In addition to the protection the Army afforded, soldiers received a little pay, they had food, clothes—the connection gave them something so they didn’t feel alone, not just out there. They were part of a group. As contraband, Williams saw a way to better herself. She taught herself how to shoot and ride and she learned all the survival and other skills that the Army was teaching. Being out there on the trail, day in and day out, marching, fighting, whatever they did—she did all that. I look at it like, she was honing her skills, gaining more experience. Yes, she could cook, she could clean, she knew how to sew. She was doing all those kinds of things already. At this stage, she has gained skills to become self-sufficient, and has a greater sense of self.
Maneuvering from contraband into actually being a soldier, now she’s in disguise mode, which entails real danger. She stepped boldly into a precarious situation. Any time you have a group of men—Black, White or whatever—and there’s a woman around, you know—. So, she had to always keep that at bay. She never bathed with the guys; it was always, “I’ve got something else to do,” or some other excuse. When she had a bout of sickness and had to visit the infirmary, it was inevitable that she would be discovered and dismissed.
After she was discharged from the Army, I imagine Williams thinking, “I’ve got all these skills, but I’m back to being a woman again.” At that time, a woman didn’t have rights or dignity. She wasn’t thought of in high esteem. Even so, Williams moves forward. She gets married, starts a business cooking, cleaning and doing seamstress work. Then she absorbed another hit. While they were in New Mexico or Arizona, her husband stole her belongings and money, and he left. She went to the authorities and recovered some of her possessions, but the money was all spent. Undefeated, she went to another small town and set up a café, becoming self-employed again. However, her health is failing. The denial of her Army pension limits her access to to health care. Ultimately, Cathay Williams succumbed to her various illnesses at just 49 years of age.
I would say she lived a great life, because she lived a life of growth and development. She started out as an enslaved person, became contraband and ended up a free, independent, self-sufficient woman. She made her own way.
We know Cathay Williams’ story because of a lone newspaper reporter who happened to come through one of the small towns where she operated her business. The reporter asked around about interesting people in town, and had also heard a little about her. Her service and independence were well known, and the townspeople had started asking, “Who are you and where do you come from?” She told them she had been in the Army. They didn’t necessarily believe her because she was a woman. However, because of the detailed accounts and direct information that she could give them, they were like, okay. The reporter interviewed her, she showed him her discharge papers and told her story, and that’s how the world came to know about the legendary Cathay Williams.

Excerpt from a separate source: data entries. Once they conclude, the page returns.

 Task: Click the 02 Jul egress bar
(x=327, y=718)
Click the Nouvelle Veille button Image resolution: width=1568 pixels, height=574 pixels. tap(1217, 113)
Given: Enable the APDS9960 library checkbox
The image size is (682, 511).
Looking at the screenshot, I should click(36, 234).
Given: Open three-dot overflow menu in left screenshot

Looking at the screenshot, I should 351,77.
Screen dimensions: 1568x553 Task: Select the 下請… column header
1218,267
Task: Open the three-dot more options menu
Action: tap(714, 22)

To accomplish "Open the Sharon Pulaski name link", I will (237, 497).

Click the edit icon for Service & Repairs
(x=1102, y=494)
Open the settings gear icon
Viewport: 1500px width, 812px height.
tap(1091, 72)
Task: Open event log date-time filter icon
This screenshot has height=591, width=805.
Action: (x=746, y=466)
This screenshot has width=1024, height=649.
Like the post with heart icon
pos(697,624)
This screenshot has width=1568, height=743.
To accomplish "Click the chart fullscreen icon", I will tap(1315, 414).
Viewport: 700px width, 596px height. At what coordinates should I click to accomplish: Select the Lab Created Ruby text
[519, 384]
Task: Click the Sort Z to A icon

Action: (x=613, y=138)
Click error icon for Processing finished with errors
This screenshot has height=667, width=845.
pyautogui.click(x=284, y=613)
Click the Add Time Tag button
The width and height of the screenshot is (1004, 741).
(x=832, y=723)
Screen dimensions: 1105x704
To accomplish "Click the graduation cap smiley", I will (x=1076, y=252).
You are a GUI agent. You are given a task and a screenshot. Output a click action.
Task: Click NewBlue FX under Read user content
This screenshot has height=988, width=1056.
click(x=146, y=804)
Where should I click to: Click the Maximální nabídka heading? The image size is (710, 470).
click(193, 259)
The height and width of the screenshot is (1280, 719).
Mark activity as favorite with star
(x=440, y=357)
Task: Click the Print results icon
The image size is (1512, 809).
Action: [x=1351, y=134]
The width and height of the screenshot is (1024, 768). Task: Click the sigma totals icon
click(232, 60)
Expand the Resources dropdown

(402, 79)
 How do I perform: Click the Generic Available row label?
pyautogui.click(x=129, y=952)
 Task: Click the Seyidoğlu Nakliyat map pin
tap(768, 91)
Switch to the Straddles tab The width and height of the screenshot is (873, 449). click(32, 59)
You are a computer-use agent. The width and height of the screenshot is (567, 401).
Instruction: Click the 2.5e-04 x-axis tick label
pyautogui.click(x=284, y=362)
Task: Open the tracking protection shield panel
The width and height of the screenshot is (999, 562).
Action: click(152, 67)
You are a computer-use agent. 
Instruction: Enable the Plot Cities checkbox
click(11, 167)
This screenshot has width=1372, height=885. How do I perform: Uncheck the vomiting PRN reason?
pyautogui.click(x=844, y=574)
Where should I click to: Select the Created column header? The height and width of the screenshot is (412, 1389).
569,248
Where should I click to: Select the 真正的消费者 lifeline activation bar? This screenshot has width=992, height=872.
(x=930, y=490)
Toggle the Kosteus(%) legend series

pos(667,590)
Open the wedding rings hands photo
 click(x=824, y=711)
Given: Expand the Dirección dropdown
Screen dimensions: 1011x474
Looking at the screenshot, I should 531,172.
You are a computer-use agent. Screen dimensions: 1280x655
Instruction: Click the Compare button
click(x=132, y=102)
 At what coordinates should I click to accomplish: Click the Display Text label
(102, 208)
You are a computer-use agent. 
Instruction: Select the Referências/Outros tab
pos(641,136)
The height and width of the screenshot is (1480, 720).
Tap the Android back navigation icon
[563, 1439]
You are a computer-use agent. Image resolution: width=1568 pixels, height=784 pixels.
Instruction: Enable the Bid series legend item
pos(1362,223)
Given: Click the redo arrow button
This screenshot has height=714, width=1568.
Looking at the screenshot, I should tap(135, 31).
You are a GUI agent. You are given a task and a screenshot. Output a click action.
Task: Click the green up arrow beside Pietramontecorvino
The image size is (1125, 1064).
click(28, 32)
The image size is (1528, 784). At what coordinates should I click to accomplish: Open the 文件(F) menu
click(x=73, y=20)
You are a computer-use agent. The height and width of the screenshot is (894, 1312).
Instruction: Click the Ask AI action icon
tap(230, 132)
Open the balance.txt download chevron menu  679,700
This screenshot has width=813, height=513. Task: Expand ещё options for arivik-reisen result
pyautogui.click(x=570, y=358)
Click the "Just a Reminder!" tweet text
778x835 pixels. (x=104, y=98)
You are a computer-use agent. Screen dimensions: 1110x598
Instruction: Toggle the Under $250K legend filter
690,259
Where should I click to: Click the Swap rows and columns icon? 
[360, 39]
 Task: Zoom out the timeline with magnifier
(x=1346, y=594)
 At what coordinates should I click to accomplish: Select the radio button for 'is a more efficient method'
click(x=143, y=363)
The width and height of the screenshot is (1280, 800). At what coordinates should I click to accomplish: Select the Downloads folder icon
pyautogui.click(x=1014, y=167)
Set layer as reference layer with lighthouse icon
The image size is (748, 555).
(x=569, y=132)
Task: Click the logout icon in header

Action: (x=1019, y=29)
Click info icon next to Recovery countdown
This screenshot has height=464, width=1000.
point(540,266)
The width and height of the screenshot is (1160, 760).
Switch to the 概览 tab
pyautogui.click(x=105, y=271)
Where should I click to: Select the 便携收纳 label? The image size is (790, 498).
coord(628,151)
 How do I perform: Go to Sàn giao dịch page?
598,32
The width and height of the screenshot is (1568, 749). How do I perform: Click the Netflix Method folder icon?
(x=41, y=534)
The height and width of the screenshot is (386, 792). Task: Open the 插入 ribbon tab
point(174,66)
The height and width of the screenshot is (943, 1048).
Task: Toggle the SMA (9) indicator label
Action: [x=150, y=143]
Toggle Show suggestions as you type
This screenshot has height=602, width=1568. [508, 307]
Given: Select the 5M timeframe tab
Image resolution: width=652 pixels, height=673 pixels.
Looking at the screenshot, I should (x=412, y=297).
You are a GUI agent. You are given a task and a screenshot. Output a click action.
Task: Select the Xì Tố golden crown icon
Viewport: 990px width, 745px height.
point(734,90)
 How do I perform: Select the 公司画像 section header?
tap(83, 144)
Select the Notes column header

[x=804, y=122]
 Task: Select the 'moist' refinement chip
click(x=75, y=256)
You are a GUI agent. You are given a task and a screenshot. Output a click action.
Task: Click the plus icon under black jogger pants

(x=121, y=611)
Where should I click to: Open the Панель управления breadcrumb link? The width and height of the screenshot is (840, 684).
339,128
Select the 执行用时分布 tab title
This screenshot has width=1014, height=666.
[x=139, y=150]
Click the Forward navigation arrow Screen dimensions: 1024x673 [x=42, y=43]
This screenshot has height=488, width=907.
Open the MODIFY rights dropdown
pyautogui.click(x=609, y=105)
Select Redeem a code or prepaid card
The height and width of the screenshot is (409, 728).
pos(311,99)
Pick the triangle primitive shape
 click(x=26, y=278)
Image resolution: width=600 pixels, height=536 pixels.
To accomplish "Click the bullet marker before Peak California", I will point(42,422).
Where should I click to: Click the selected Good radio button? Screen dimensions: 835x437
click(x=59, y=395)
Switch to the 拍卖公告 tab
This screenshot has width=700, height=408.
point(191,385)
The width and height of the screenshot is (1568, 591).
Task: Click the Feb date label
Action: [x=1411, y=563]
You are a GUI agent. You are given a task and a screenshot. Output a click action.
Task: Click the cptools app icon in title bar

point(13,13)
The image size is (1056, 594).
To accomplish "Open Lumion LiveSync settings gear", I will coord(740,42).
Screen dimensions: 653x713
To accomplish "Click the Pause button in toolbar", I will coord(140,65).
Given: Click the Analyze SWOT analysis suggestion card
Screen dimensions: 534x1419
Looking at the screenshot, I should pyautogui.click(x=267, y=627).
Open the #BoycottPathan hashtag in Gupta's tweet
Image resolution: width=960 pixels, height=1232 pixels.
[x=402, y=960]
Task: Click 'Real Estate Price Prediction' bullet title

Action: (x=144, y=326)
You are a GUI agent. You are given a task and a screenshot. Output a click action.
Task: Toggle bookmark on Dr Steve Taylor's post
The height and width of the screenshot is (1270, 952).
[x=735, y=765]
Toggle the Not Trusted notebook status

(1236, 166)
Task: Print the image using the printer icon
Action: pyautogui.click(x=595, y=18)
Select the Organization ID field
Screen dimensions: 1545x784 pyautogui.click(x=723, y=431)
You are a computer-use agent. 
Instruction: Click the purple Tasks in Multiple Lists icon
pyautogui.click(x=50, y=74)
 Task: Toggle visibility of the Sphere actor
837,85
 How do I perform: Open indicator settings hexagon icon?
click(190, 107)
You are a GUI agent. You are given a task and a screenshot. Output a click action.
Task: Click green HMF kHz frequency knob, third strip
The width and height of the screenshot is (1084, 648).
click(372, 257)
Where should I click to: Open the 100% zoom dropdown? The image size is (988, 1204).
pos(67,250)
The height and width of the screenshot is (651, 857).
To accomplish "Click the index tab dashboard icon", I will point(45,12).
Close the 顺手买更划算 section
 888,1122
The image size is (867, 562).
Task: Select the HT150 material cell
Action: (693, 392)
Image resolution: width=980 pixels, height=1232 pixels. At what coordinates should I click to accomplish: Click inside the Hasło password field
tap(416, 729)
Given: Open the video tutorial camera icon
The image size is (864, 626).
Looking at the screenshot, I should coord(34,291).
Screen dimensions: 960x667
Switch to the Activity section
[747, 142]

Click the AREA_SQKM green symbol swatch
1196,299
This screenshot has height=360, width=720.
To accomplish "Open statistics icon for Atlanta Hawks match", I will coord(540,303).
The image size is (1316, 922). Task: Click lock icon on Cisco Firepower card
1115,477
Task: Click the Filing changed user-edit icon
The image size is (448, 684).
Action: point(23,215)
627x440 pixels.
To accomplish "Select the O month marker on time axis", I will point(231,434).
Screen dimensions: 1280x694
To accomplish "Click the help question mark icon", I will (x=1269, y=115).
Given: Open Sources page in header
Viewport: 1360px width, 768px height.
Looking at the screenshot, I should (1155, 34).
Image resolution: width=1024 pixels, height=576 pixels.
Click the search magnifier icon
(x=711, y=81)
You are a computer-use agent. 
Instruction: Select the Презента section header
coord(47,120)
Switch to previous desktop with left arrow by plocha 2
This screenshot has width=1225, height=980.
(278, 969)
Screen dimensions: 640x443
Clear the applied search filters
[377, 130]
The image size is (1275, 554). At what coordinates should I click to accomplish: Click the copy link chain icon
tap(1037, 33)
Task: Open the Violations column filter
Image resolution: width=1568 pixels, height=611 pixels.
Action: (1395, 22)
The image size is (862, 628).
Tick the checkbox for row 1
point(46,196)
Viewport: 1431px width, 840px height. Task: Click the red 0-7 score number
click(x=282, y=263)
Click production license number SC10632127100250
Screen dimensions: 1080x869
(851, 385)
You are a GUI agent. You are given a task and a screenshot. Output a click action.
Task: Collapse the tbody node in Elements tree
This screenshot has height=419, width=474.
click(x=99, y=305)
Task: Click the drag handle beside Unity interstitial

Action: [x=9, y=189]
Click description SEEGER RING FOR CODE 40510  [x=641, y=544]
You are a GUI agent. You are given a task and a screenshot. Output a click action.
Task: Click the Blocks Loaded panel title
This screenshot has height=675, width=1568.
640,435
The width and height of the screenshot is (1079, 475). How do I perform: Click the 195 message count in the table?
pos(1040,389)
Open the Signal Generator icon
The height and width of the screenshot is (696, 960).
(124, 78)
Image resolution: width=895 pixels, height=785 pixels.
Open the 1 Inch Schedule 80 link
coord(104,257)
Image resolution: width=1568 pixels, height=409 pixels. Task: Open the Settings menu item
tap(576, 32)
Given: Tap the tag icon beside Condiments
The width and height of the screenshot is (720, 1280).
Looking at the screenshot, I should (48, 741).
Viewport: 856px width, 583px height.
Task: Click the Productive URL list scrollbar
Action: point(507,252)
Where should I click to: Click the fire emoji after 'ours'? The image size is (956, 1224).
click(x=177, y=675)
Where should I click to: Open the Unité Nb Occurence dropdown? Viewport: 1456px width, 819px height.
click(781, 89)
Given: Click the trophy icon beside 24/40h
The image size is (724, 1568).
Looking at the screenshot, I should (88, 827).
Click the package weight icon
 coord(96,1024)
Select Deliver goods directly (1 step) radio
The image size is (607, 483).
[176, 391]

Bust of Cathay Williams. Mural and Statue Safari Stop #12 at the Richard Allen Cultural Center and Museum in Leavenworth, Kansas.
Even though her ending is sad, Cathay Williams is an amazing African Treasure. Learning about her set me out on a mission to learn more and more. I’m still looking for information, but there’s not a lot out there. Many reports about her repeat information from other sources. Daisy, to me, gave the best story. Learn more about Dr. Daisy Century in Part II of this story of two great Treasures of the African Diaspora.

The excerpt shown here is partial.